Rclone is a command line program to manage files on cloud storage. It is a feature rich alternative to cloud vendors' web storage interfaces. Over 40 cloud storage products support rclone including S3 object stores, business & consumer file storage services, as well as standard transfer protocols. Rclone has powerful cloud equivalents to the unix commands rsync, cp, mv, mount, ls, ncdu, tree, rm, and cat. Rclone's familiar syntax includes shell pipeline support, and --dry-run
protection. It can be used at the command line, in scripts or via its API. This page will describe rclone including instructions for using Pathfinder with rclone.
Contents
Overview
Since rclone is intended to be used with cloud technologies, any server that can use cloud protocols can use rclone to transfer data. ARCC’s on-premises cloud-like storage, Pathfinder, uses the S3 protocol that was developed by Amazon AWS. This enables researchers to store & share data on with all of the capabilities of cloud storage without the costs of a third-party vendor.
Features
MD5/SHA-1 hashes checked at all times for file integrity
Timestamps preserved on files
Partial syncs supported on a whole file basis
Copy mode to just copy new/changed files
Sync (one way) mode to make a directory identical
Check mode to check for file hash equality
Can sync to and from network, e.g. two different cloud accounts
Optional large file chunking (Chunker)
Optional encryption (Crypt)
Optional cache (Cache)
Optional FUSE mount (rclone mount)
Multi-threaded downloads to local disk
Can serve local or remote files over HTTP/WebDav/FTP/SFTP/dlna
What does rclone do?
Rclone can help you:
Backup (and encrypt) files to cloud storage
Restore (and decrypt) files from cloud storage
Mirror cloud data to other cloud services or locally
Migrate data to cloud, or between cloud storage vendors
Mount multiple, encrypted, cached or diverse cloud storage as a disk
Analyse and account for data held on cloud storage using lsf, ljson, size, ncdu
Union file systems together to present multiple local and/or cloud file systems as one
How to Use rclone
The following are step-by-step instructions for using rclone with Pathfinder.

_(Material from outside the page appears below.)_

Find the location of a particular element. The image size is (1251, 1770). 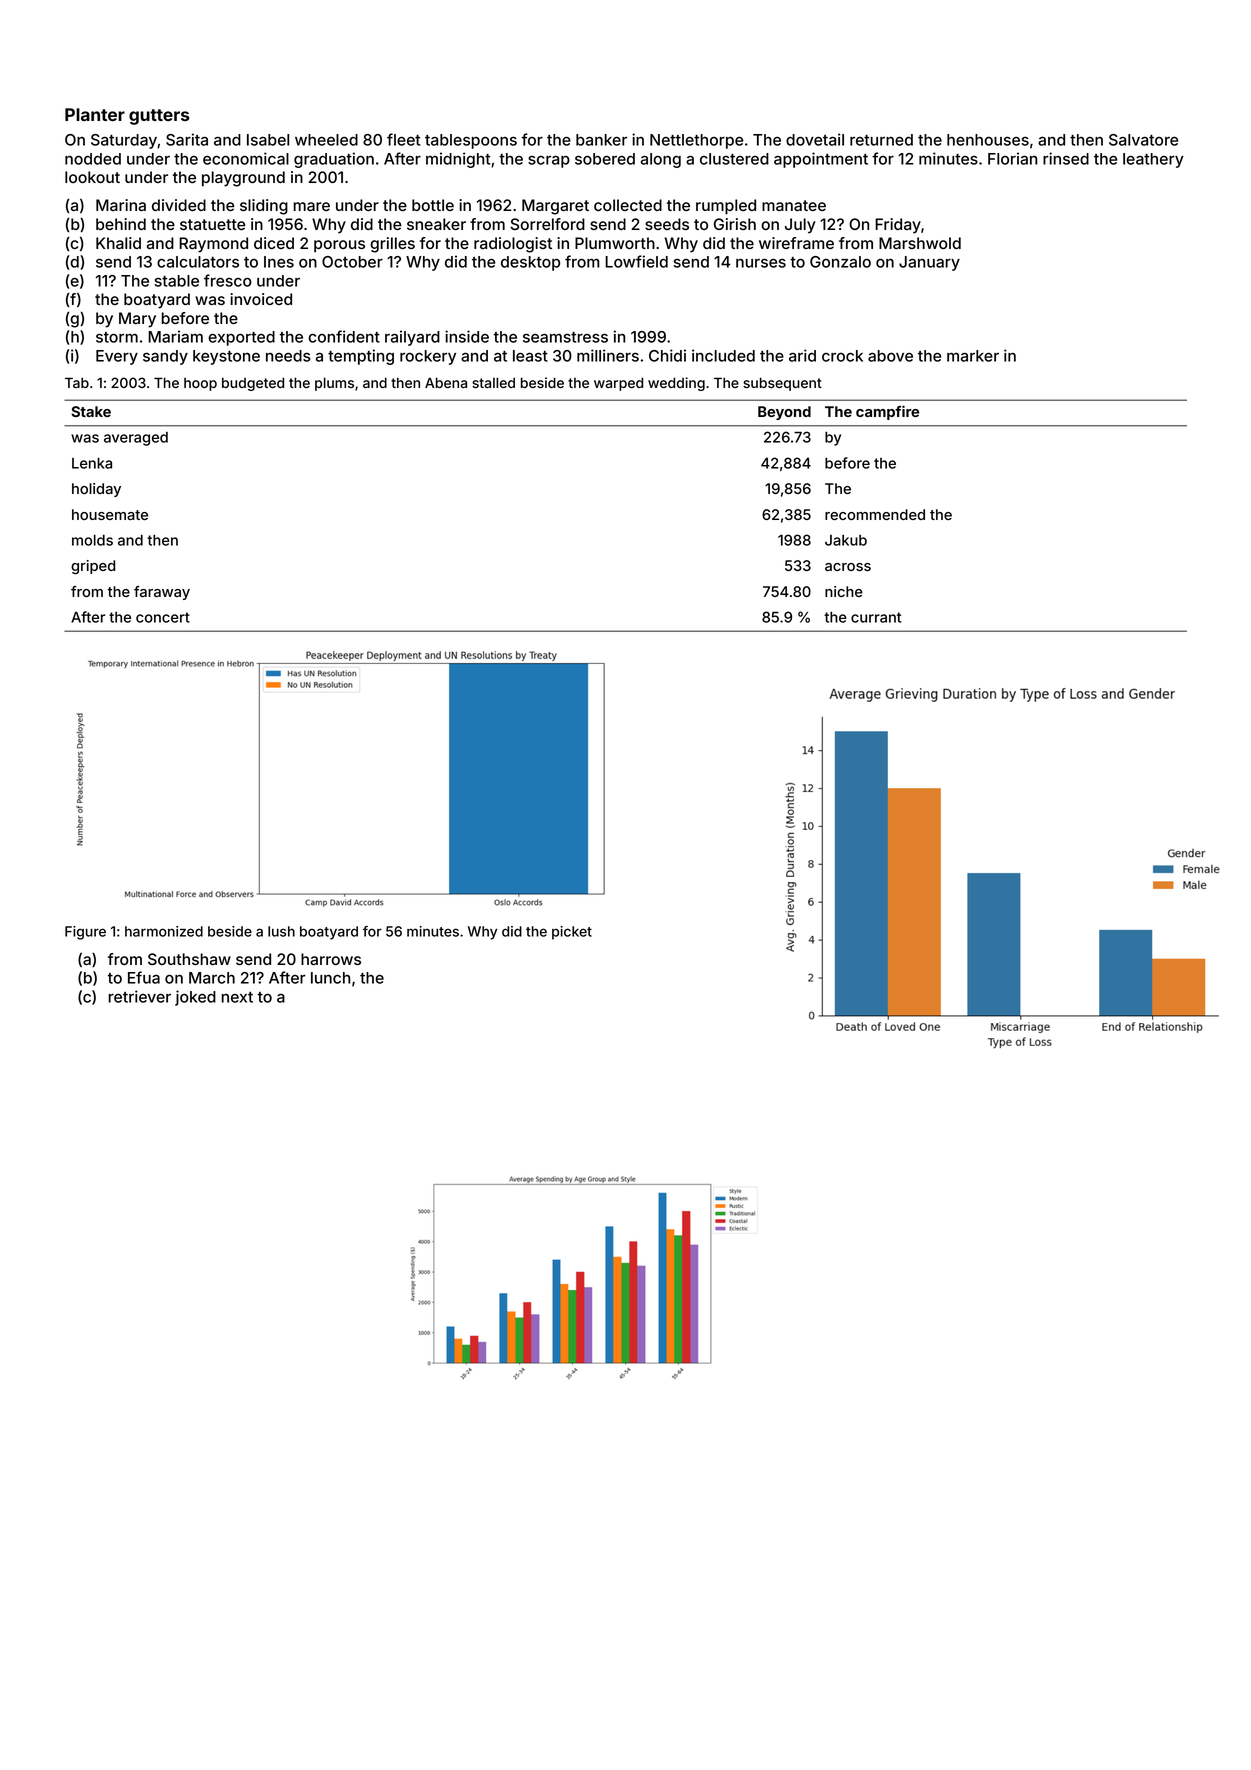

sneaker is located at coordinates (436, 224).
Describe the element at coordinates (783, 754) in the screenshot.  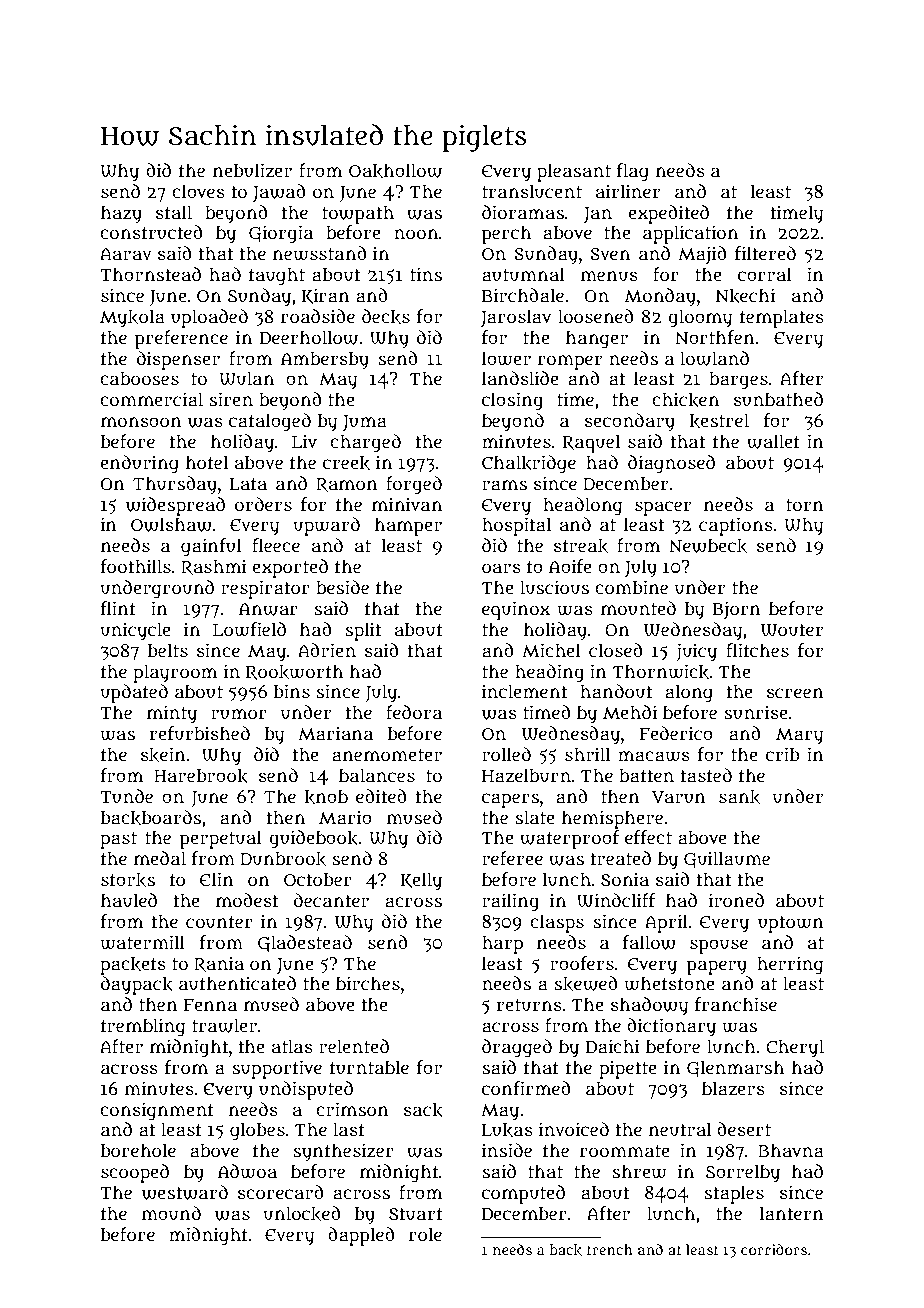
I see `crib` at that location.
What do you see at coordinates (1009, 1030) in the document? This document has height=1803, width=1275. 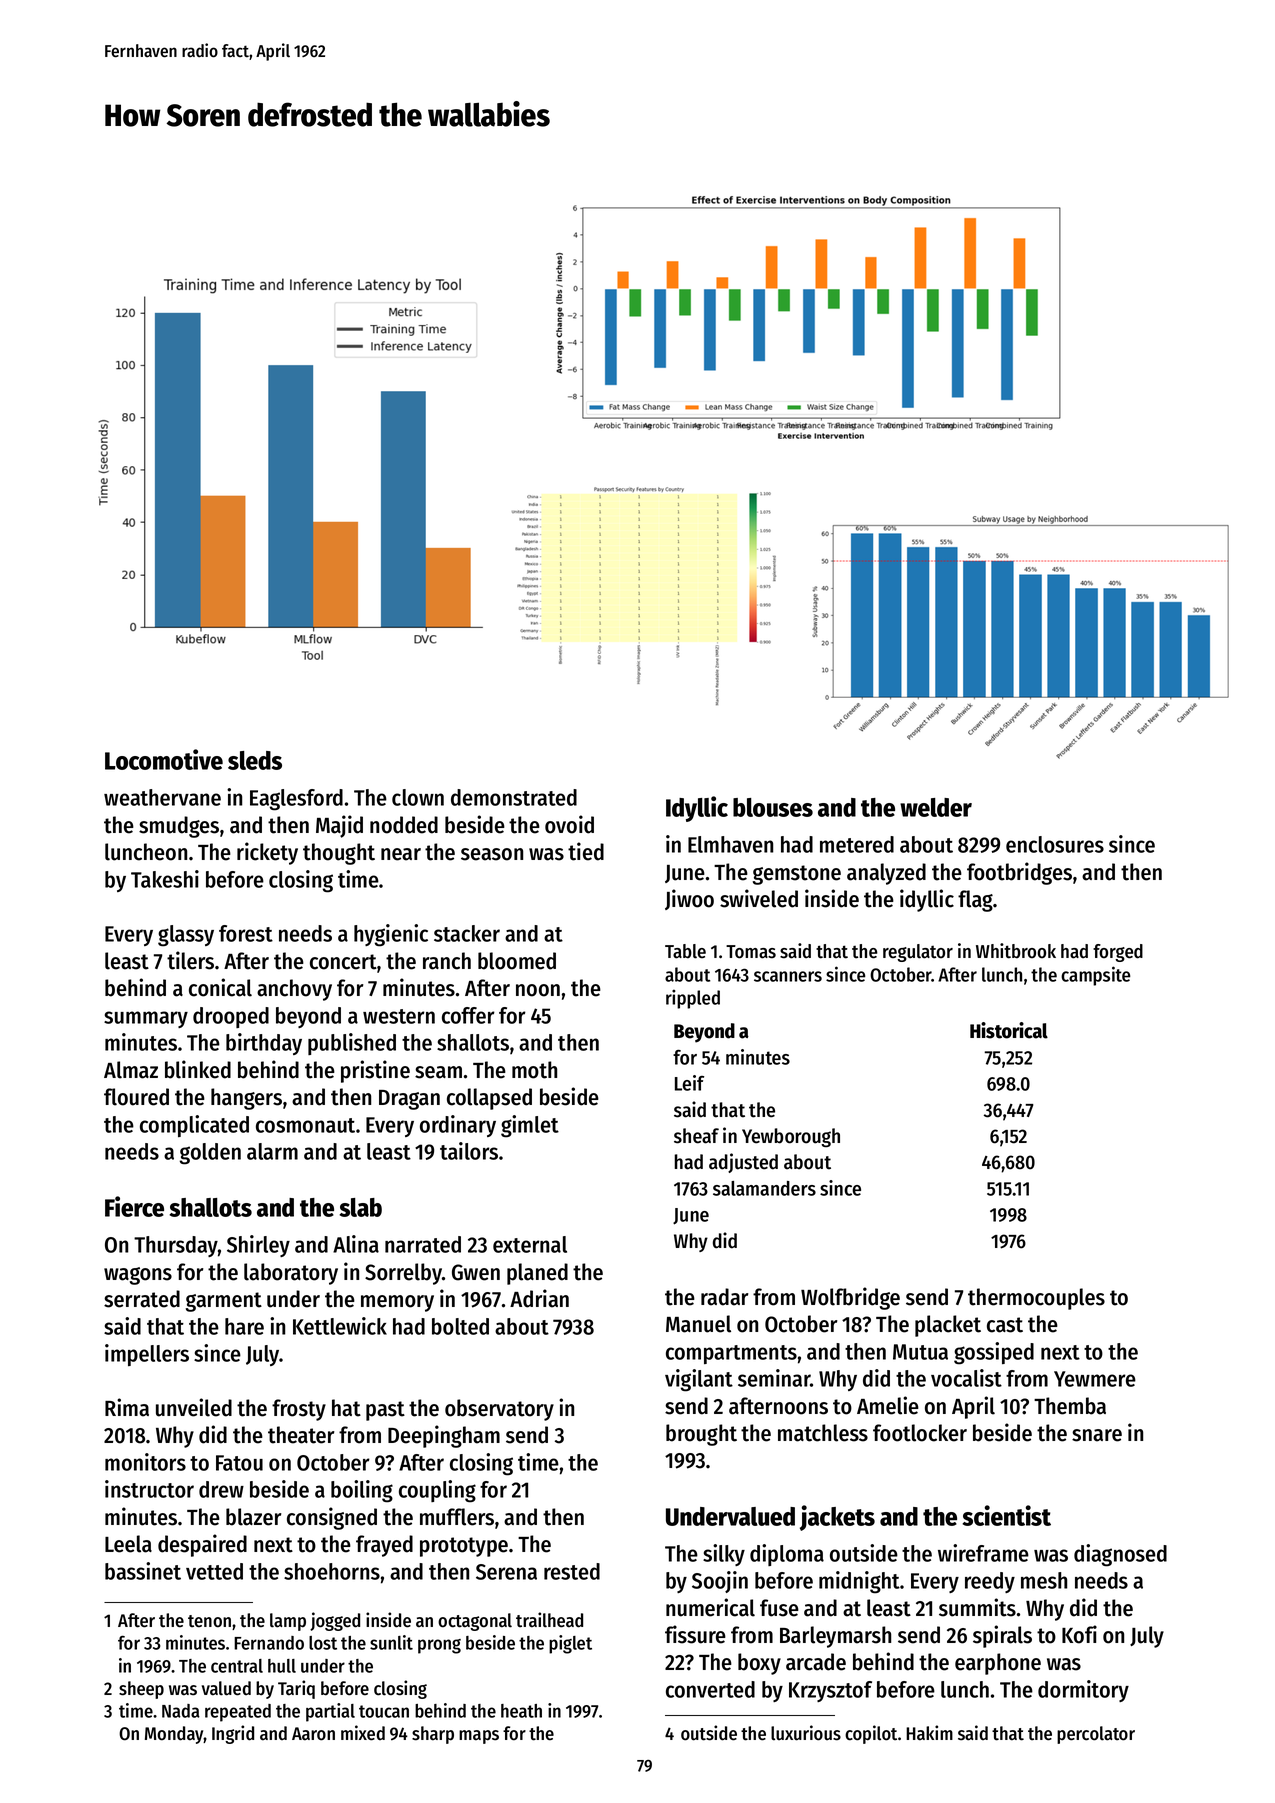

Before going through these instructions please make sure you have access to Pathfinder (or any other cloud service you wish to use rclone with) and already have your Accesskey/Secretkey credentials
Step 1. Make sure rclone is installed
On a laptop or desktop
Before using Pathfinder with your own workstation with rclone, you will need to make sure you download it and it is installed properly from the rclone website. The rclone website also has much more information on using rclone including several commands and other documentation with installation instructions.
On Teton
A version of rclone is already installed on Teton to easily transfer data from Teton to Pathfinder. Once logged into Teton you can find out how to use rclone on Teton by using the module spider rclone
command.
As you can see, at the time of this writing there is only one version of rclone installed on Teton. If a newer version of rclone is required, please email arcc-info@uwyo.edu to make the request. If there is more than one version of rclone installed on Teton, the module spider rclone
command will show all versions and you will need to specify which version you want to use if the default version will not work for your use case.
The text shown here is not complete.